- Let’s keep it PG-13
If you have ever uttered any of the above, if you know me personally, or if you get squeamish around the topic of sex, dating, and everything in between, this is your last chance to bail from reading this rather blatantly-titled post.
Okay – now that it’s just us grown-ups, I can begin.
The singles scene can be hazardous at worst, dizzyingly ecstatic at best, and unstable any given weekend. At least, when you live in a city. I can’t say much for the world of dating and sex in the backwoods and the suburbs of Canada; it’s a world I simply cannot begin to comprehend, so I won’t attempt writing about it. I won’t speak for all the single girls out in the boonies of Ladner, BC – or in Stratford, ON where I actually know a guy who had a devil’s threesome with his ex-girlhole and his male cousin by a lake.
See now why I can’t wrap my head around it?

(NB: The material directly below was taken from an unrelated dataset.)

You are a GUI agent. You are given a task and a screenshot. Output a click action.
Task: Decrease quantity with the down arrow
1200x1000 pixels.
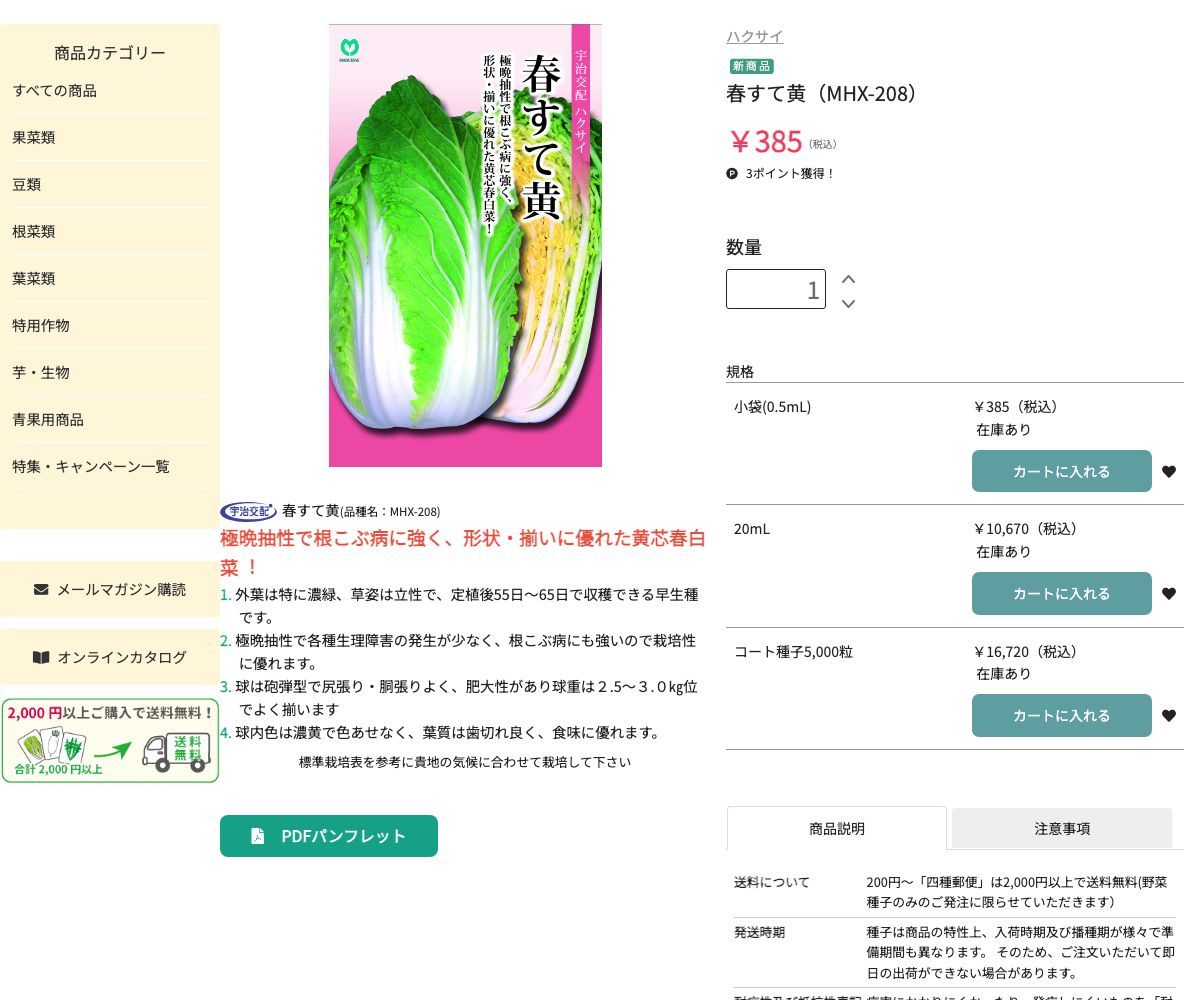coord(848,303)
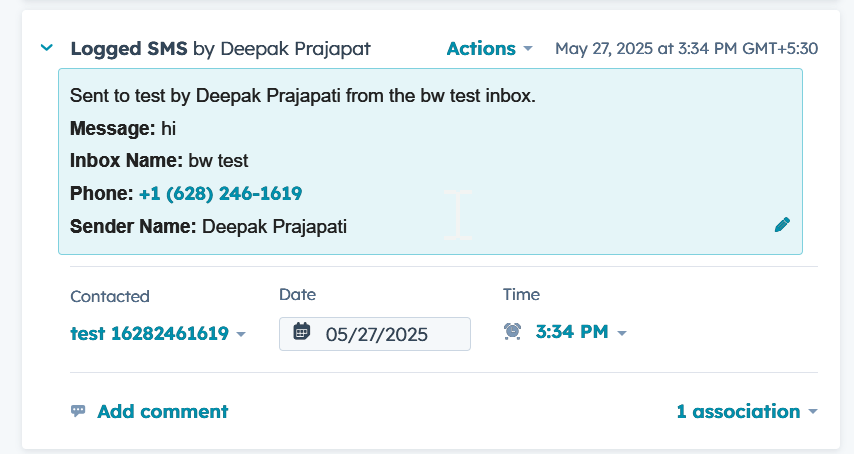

Let’s say you just came out of a six-year relationship with the love of your life, and you need to “do the single thing” for a while. So how do you adhere to your preferred level of singleness? How do you, a creature of devotion and commitment, avoid getting attached, or prevent others from getting attached to you? And is it possible to still be yourself without letting anyone take root?
Let’s say you have too many suitors and you need to be able to weed some out so as to maintain some semblance of dignity when it comes to your body count. How do you decide which to keep and which to put aside for a rainy day?
Let’s say you just started dating someone you really like, but you want to make sure you’re not going into it headlong and with rose-coloured glasses. How do you pace yourself so you can see all the red flags before you get to each milestone exit opportunity?
One of your prospects may or may not be crazy. How can you tell? If they are, what level of crazy is acceptable for someone you just want to fool around with or keep you from being grouchily celibate?
You’re in a long distance relationship and you’re starting to feel paranoid. Or maybe it’s the other way around. How do you tell if it’s worth the effort to keep the connection going? And if it is, how do you keep it from falling apart?
Hopefully I can answer a lot of these rather standard questions. This will be a guide – a dating apocalypse guide – to the sometimes desolate, every-man-for-himself, pre- mid- and post-relationshit world. And as with all good guides, there are rules.
Some are easy enough to follow; some are a little easier to break. Some are forgiving when broken; some will break you. Some will incite a sense of unbridled panic when you catch your partner breaking them. The rest are just there to keep things from getting boring.
There are all sorts of people out there, but the roles they can play are limited. The challenge in keeping playtime from leaving a mess lies heavily in your ability to file each prospect into the appropriate bin. Think of it as recycling. You know this one’s soft plastic so you put it in the blue bin so it can be shredded up and reborn as part of a new, possibly still very similar soft plastic item. You know this one’s rotten and smelly, so you stick it into the compost where you’ll never see it again… where it stops being a useless lump of stinky badness and, through a time-intensive, effortless process that you never need to bother thinking about, become part of the earth that contributes to the growth of a glorious and victorious tree.
I love it when analogies get out of hand.
Anyhow, this is all rather experimental. I have always had my Code and my Rules of Three and they’ve worked just fine for me so far. The funny thing is, any writing I’ve done with regards to them has been in text message, while advising my fellow femmes fatales. I’ve never been a fan of Sex & the City (sorry, Jenn. I know it’s a favourite) and I’ve never picked up a Cosmo unless I was using it to swat a fly. The closest thing I’ve ever gotten to a girly love column would be when I read Laura Zigman’s Animal Husbandry. It’s the book that eventually became Someone Like You which starred Ashley Judd and Greg Kinnear, and a very shirtless Hugh Jackman.
The point I was attempting to convey in that rather flaky paragraph is that I am by no means a seasoned “Love Columnist” or whatever such people would label themselves as. Expect none of the fluffy treatment you will read from Seventeen. Don’t expect the sugarcoated denials of you being a crazy bitch, per Cosmo. No man-blaming here; it’s easier to be accountable for your piece when you know what your radius of effect is. And trust me, it’s a bigger radius than you might think.
Facts and psychology can trump smoke and mirrors any day. No fairy tales. No flaming the opposite sex. This isn’t Dear Abby, Dr Phil or ym (man I’m old for remembering that one). This is DwaM, and suddenly the M part of that makes me chuckle.
It’s a crazy game, kiddies. But all games have rules. In my new and completely uncensored corner of the internet, I’m going to do my best to lay them out for you. If you get grossed out, don’t worry. You can always stop reading.